## SOURCE MATERIAL
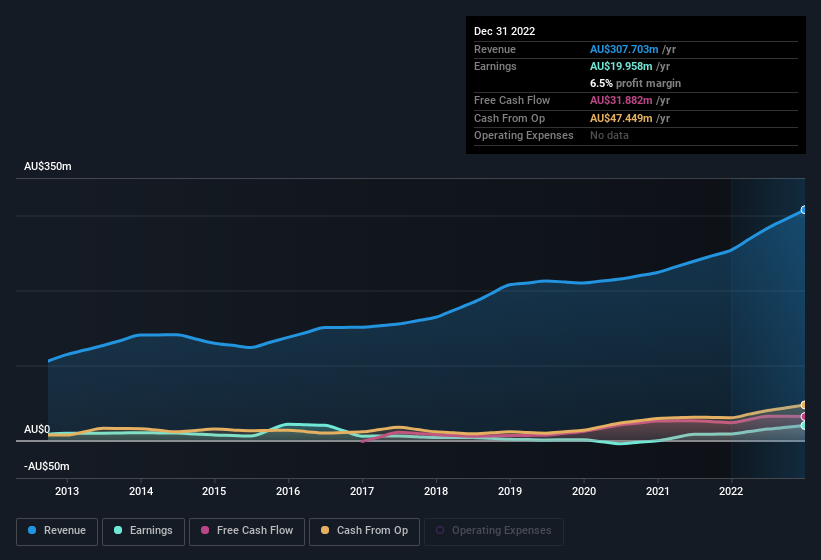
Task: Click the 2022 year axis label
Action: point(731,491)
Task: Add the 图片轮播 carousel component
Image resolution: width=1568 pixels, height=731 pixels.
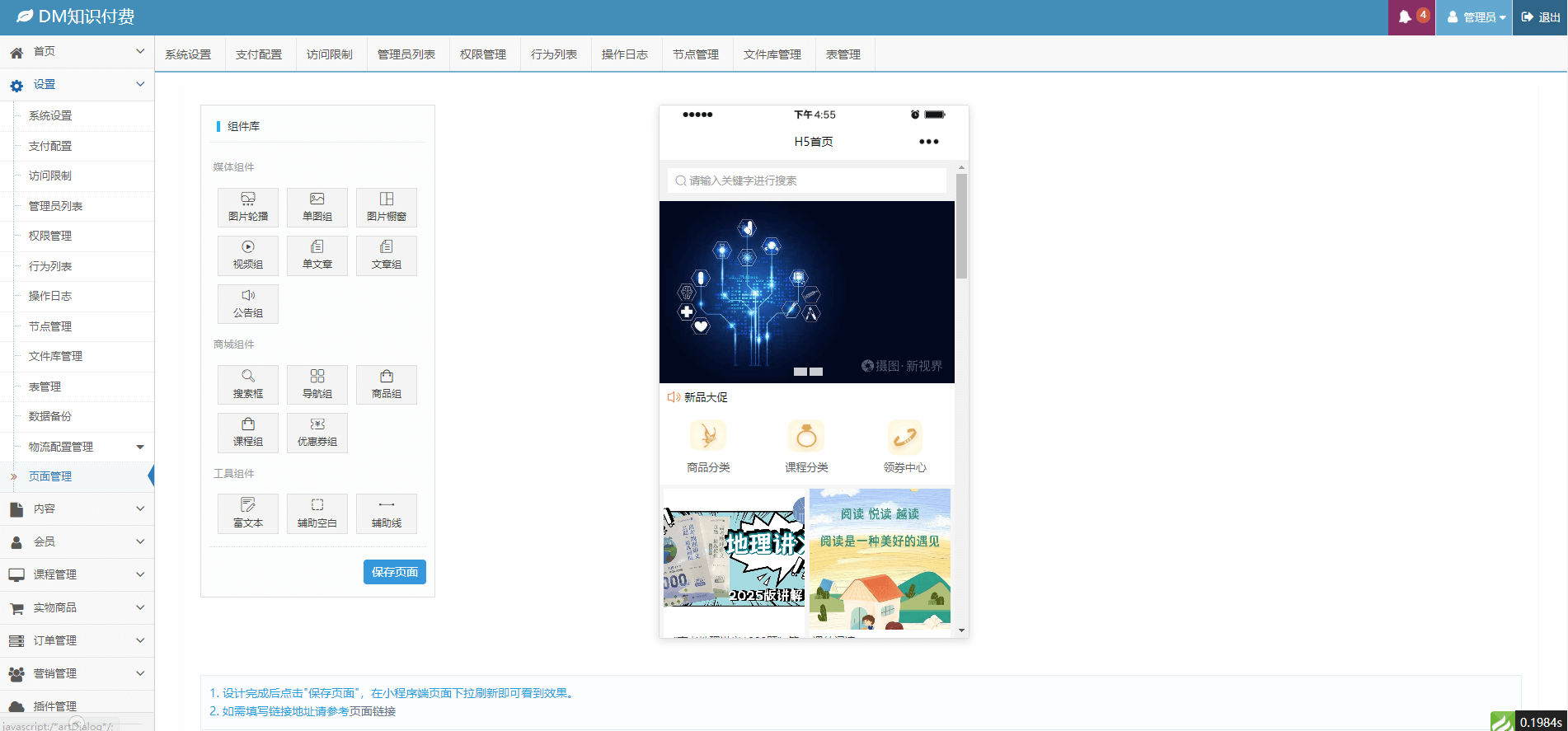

...

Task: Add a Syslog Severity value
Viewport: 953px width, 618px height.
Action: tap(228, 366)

## YOUR OBJECTIVE
Rewrite the material starting at the line containing "Task: Add a Syslog Severity value" and ending at the line containing "Action: tap(228, 366)", swapping "Severity" for "Facility" and leaving everything else unchanged.

## TASK SOLUTION
Task: Add a Syslog Facility value
Viewport: 953px width, 618px height.
Action: tap(228, 366)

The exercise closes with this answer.